### Exercice proposé A
Reproduisez fidèlement le passage du texte sur la créativité qui va de « Naît-on créatif? » jusqu'à « la faire vivre? » inclus.
### Exercice proposé B
Poursuivez la rédaction du texte sur la créativité à partir de sa dernière phrase.

### Texte à lire
- - - - -

Naît-on créatif?

À toutes les sauces, toutes disciplines confondues, dans tous les colloques, forums et autres laboratoires d’idées, la créativité est à l’honneur. On en veut et on la vante. Mais en sommes-nous tous dotés, et comment la faire vivre?
« La créativité, c’est ce qui rend les gens uniques. » Sophie Côté, directrice d’Ubik, le studio créatif d’Ubisoft, en sait quelque chose. À la tête d’une équipe de 70 personnes d’horizons très divers, son travail quotidien consiste à stimuler la création. « La façon que chacun a de penser et d’agir par rapport à son environnement, de l’influencer et de trouver des solutions à des situations difficiles, c’est tout cela la créativité », assure-t-elle.

- - - - -

### Données recueillies
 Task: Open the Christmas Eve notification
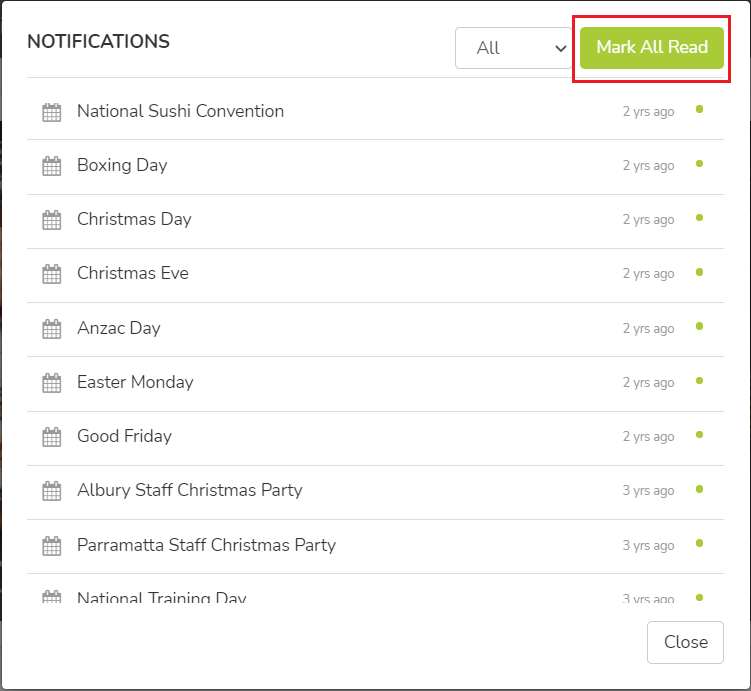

- - - - -

### Réponse attendue A
Naît-on créatif?

À toutes les sauces, toutes disciplines confondues, dans tous les colloques, forums et autres laboratoires d’idées, la créativité est à l’honneur. On en veut et on la vante. Mais en sommes-nous tous dotés, et comment la faire vivre?

### Réponse attendue B
Sommes-nous égaux devant la créativité? Oui, croit Patrick Cohendet, cofondateur et codirecteur de MosaiC, entité reliée à HEC Montréal et qui se définit comme un « catalyseur de potentiel créatif ». Et ça n’a rien à voir avec l’intelligence, selon lui. « On n’a peut-être pas le même quotient intellectuel, mais on est tous également créatifs. Les études qui tentent de démontrer le contraire sont peu concluantes. C’est plus une question de contexte et d’environnement. Une entreprise qui empêche ses employés d’échanger des idées sera difficilement créative. »
Pour François Leduc, de la Société québécoise des psychologues du travail et des organisations, les ennemis premiers de la créativité sont le stress, l’anxiété et l’insécurité. « Un contexte trop conforme, rigide dans ses valeurs et ses façons de faire aura tendance à la tuer », dit-il.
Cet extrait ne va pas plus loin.